2. Description of Related Art Including Information Disclosed Under 37 CFR 1.97 AND 1.98
The optimum cross sectional exit plane area of a gas turbine engine's converging-diverging, (supersonic) exhaust nozzle is a function of the nozzle throat area, exhaust gas speed, stagnation pressure, thermodynamic conditions, and other factors. Differences in pressure between the exhaust stream and ambient airflow can reduce the engine's efficiency, and increase radiated noise. For this reason, the gas turbine engines powering many high performance tactical aircraft are fitted with variable geometry exhaust nozzles that can expand or contract to provide an exit plane area optimized for efficient thrust delivery at most throttle settings, pressure altitudes, etc.
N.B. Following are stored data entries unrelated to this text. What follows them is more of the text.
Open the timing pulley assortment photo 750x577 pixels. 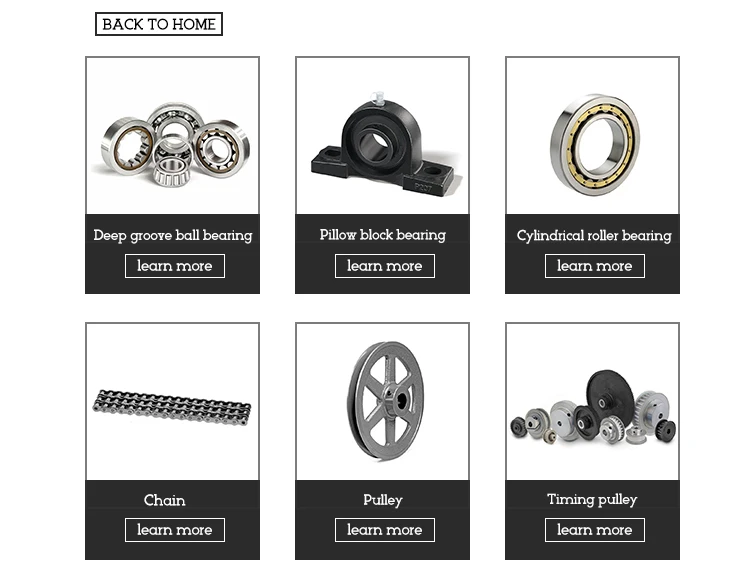click(592, 401)
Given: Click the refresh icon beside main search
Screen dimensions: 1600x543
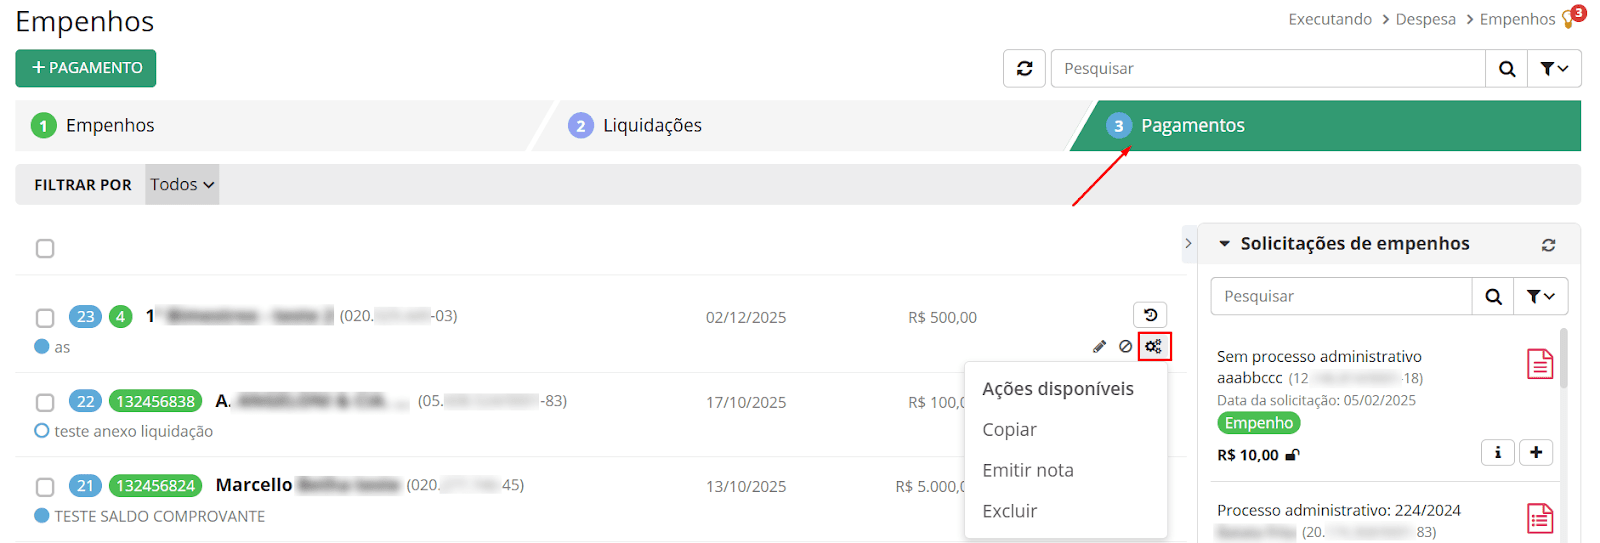Looking at the screenshot, I should pos(1024,69).
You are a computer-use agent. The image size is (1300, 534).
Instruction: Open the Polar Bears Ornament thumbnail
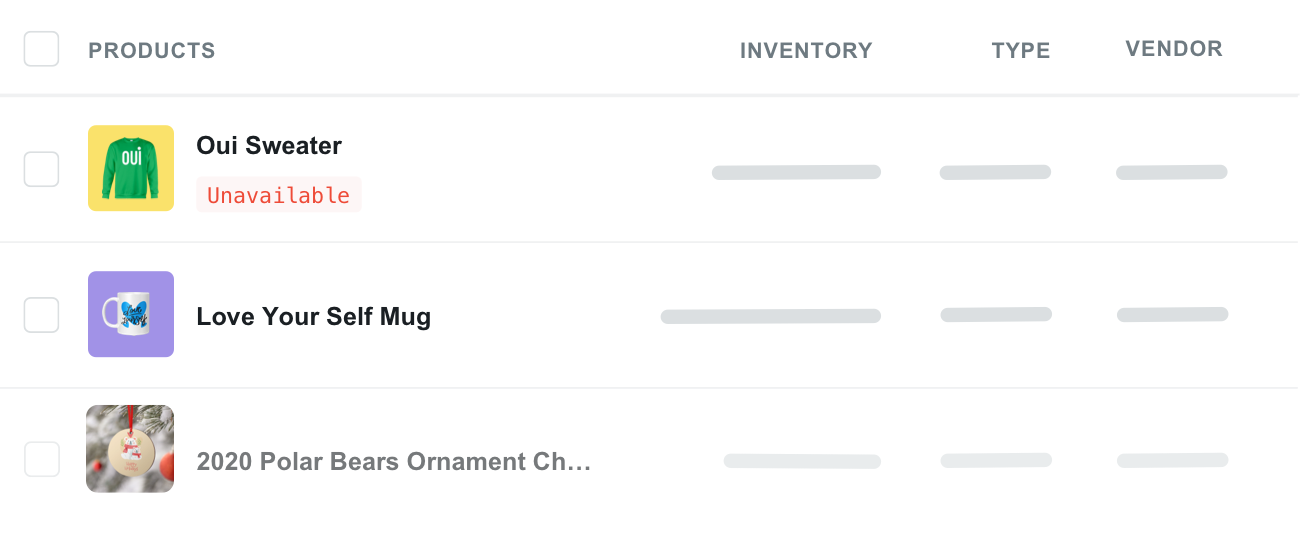[x=131, y=448]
Although a properly contoured supersonic exhaust nozzle, e.g. a “de Laval” nozzle, may provide the most efficient generation of thrust for one set of operating conditions (exhaust speed, temperature, pressure, flight altitude, etc.), the wide range of tactical operating conditions requires the use of variable geometry exhaust nozzles. A de Laval nozzle operating at its design condition will perfectly expand the supersonic exhaust stream, i.e. there will be no shock waves in the exhaust plume, and therefore no “shock associated noise” or “screech”. Variable geometry nozzles, by the nature of their frustoconical convergent and divergent sections, operate off-condition, so that the exhaust plume is imperfectly expanded. At military power (non-afterburning) takeoff conditions for most tactical aircraft, the exhaust nozzles operate in an over-expanded condition, meaning that the pressure in the exhaust stream is below that of the ambient air stream. The shock waves generated by this imperfect expansion contribute to the supersonic jet noise generated by tactical aircraft exhaust flows. However, the dominant source of noise from tactical aircraft is the supersonic convection of large turbulent structures in the nozzle exhaust plume. One proven means of reducing the strength of this noise source is to increase the mixing between the high-energy jet exhaust and the low-energy ambient air. Doing so reduces the amount of energy available for noise generation in the exhaust plume, and also increases the frequency of the radiated sound. This is beneficial because the atmosphere attenuates higher frequencies much more rapidly. Mixing apparatuses, such as chevrons or tabs, may be added to the nozzle to increase mixing, but these devices reduce the engine thrust, increase complexity, and add weight penalties.